== What you are asked to do ==
Rewrite the items below, starting at the line that contains "The width and" and ending after the line that contains "Looking at the screenshot, I should (84, 30).". Replace "Refresh" with "Reload", keep everything else the same, and leave the pictures out.

== Data extract ==
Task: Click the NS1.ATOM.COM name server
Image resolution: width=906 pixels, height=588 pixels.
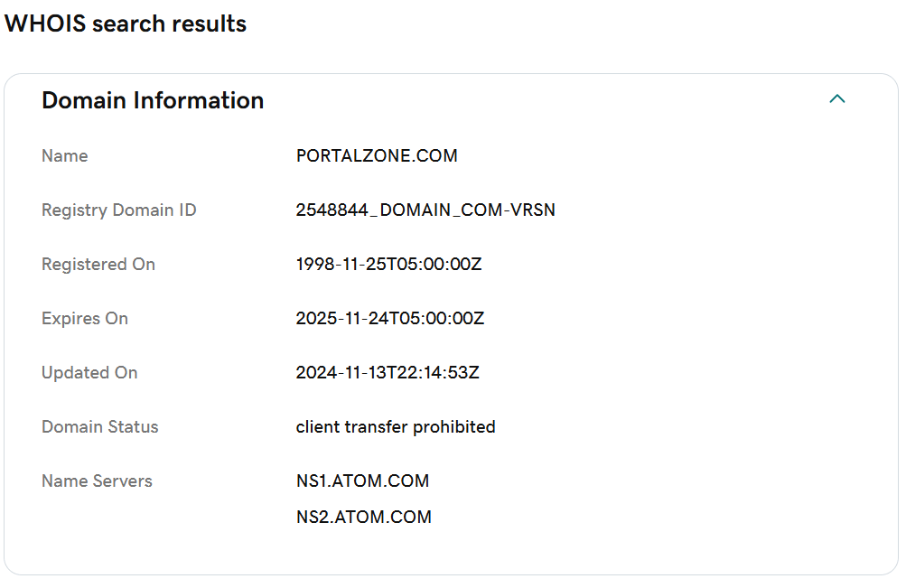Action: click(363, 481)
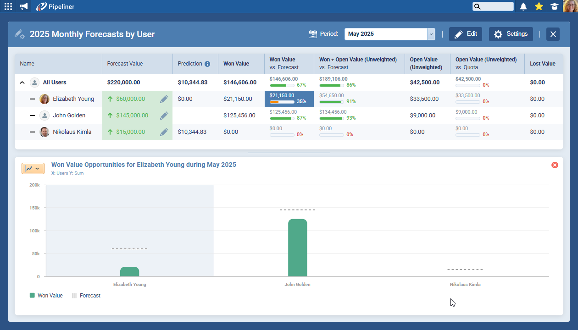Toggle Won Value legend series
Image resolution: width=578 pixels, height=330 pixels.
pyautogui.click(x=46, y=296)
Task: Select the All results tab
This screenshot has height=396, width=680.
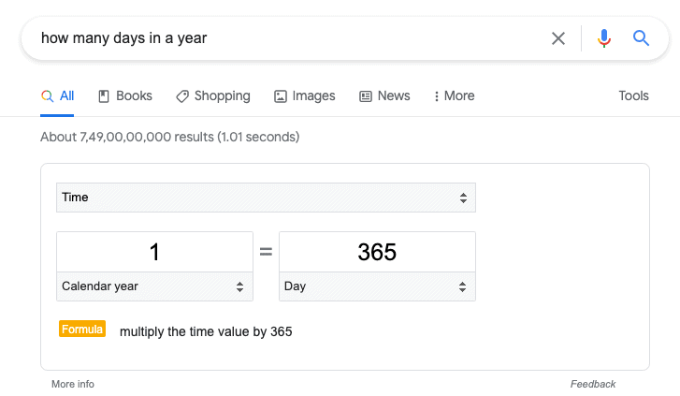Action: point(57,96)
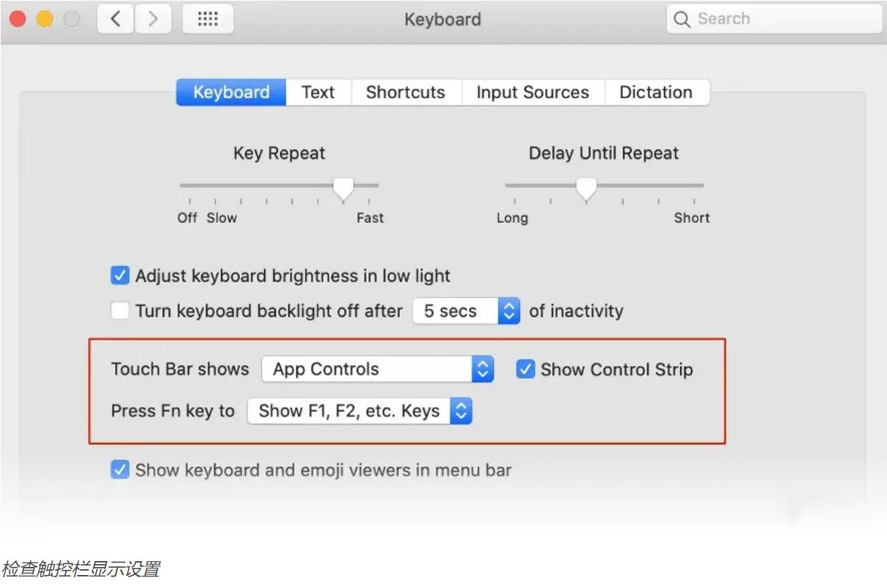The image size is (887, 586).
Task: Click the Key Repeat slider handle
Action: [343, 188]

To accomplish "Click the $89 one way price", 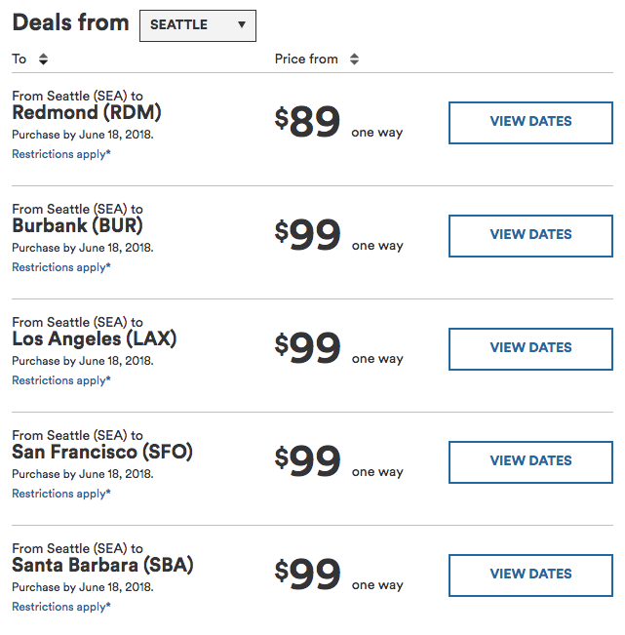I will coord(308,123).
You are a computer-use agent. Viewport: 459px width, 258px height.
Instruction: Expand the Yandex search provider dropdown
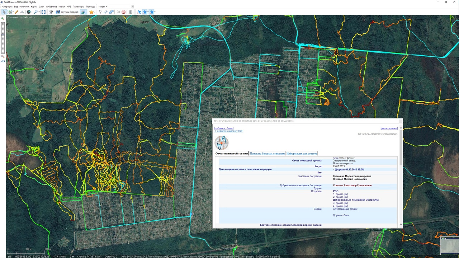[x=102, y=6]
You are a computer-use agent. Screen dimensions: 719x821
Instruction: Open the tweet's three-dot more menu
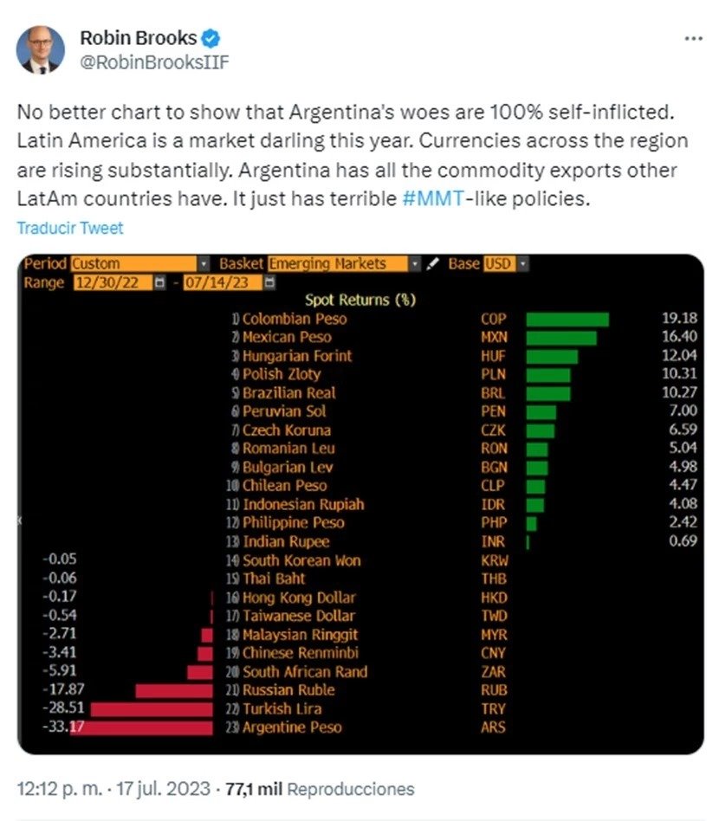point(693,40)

==

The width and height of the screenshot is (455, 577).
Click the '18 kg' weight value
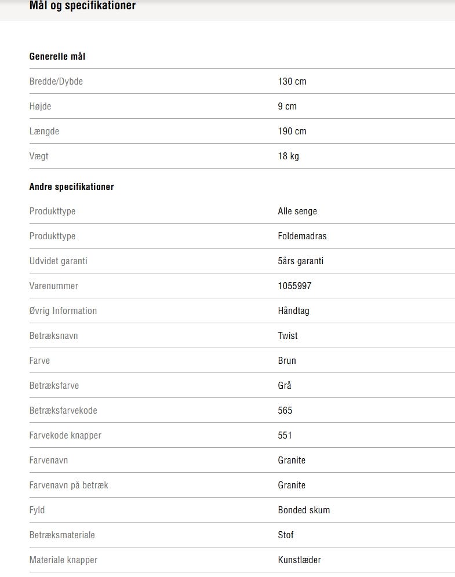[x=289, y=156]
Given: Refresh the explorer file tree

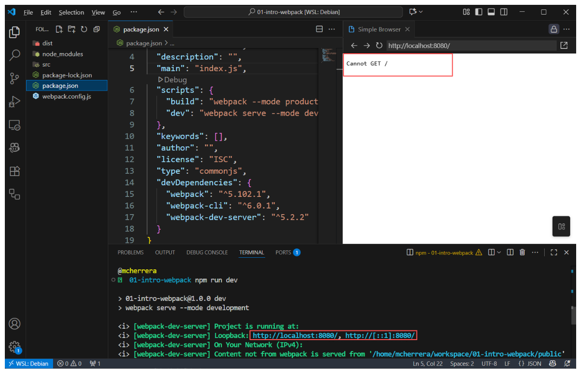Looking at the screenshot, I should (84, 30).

== Exercise result ==
The width and height of the screenshot is (455, 577).
Click the '18 kg' weight value
[x=289, y=156]
Given: Reload the explorer file tree

Looking at the screenshot, I should (84, 30).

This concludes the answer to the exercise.